We acknowledge P. Duran and S. Zhang for their assistance while performing the SynCom experiments, A.L. Roth and Z. Blahovska for their help in maintaining the culture collection, J. Garnica and E. Brambilla for their help in optimizing millifluidics protocols, M. Peukert and S. Kopriva for their advice on root exudate collection, J. de Meaux for providing A. lyrata seeds, and N. Donnelly for scientific English editing. This research was funded by the Max Planck Society and Deutsche Forschungsgemeinschaft (DFG, German Research Foundation) under Germany’s Excellence Strategy, EXC-Nummer 2048/1, project no. 390686111 and the ‘2125 DECRyPT’ Priority Programme through P.S.-L. and R.G.-O. K.T. was funded by the Chinese Scholarship Council. The Novo Nordisk programme InRoot, grant no. NNF19SA0059362, funded K.T. and S.R.

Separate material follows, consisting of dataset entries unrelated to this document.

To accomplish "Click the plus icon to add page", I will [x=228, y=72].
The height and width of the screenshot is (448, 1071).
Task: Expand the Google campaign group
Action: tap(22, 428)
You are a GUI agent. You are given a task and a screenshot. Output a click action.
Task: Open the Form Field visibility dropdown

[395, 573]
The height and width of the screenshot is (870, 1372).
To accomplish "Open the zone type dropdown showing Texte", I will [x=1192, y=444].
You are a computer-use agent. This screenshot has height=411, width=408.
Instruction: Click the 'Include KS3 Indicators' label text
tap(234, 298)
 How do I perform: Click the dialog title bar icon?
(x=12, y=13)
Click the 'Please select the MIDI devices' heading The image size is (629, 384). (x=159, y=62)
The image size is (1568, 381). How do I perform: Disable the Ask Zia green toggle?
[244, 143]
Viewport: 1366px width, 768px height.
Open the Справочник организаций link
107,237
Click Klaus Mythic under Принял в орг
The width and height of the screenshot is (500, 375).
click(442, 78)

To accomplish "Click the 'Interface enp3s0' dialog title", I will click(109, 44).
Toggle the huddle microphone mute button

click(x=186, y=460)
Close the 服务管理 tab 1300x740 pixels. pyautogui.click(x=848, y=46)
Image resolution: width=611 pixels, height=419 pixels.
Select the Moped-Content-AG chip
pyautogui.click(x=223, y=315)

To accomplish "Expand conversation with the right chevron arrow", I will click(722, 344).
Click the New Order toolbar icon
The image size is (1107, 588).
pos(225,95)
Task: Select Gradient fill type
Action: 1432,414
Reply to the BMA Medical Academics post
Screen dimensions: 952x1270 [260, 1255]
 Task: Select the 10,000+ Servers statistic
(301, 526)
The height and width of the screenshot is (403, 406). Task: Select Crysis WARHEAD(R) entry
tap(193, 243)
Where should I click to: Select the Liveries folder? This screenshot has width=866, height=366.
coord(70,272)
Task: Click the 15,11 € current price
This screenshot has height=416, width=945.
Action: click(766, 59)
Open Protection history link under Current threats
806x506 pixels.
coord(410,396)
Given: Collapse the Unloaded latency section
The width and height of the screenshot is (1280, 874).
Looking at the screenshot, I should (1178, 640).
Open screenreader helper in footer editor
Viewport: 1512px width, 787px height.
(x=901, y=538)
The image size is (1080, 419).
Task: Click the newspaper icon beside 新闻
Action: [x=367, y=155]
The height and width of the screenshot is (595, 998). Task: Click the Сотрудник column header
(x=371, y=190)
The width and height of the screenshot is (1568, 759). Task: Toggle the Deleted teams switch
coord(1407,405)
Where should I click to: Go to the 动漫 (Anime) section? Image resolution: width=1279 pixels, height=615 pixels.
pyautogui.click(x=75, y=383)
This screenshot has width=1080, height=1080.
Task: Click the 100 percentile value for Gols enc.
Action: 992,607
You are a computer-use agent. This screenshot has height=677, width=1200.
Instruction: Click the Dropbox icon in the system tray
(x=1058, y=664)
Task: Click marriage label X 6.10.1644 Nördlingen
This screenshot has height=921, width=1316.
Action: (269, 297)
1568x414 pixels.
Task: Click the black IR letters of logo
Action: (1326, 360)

Open access funding provided by Max Planck Institute for Plant Breeding Research.

Author information




K.W., K.T., S.R., P.S.-L. and R.G.-O. conceived the research and designed the experiments. K.W, K.T., R.Z. and D.B.J. established the Lj-SPHERE culture collection. K.W., K.T. and N.K. performed the gnotobiotic competition experiments. K.W. and E.L. conducted the in planta invasion and millifluidics SynCom experiments. R.G. and R.G.-O. analysed culture-independent amplicon data. E.D. and R.G.-O. analysed the Lj-IRL data. P.Z. and R.G.-O. processed bacterial whole-genome data from the Lj-SPHERE collection. Y.N. and R.G.-O. analysed the transcriptome data. K.W., R.G.-O. and N.K. analysed sequencing data from the SynCom experiments. K.W., K.T., S.R., P.S.-L. and R.G.-O. interpreted data and wrote the paper.

Corresponding authors

Correspondence to Simona Radutoiu, Paul Schulze-Lefert or Ruben Garrido-Oter.

Ethics declarations

Competing interests

The authors declare no competing interests.

Additional information

Peer review information Nature Microbiology thanks Rebecca Batstone, Sarah Lebeis and the other, anonymous, reviewer(s) for their contribution to the peer review of this work.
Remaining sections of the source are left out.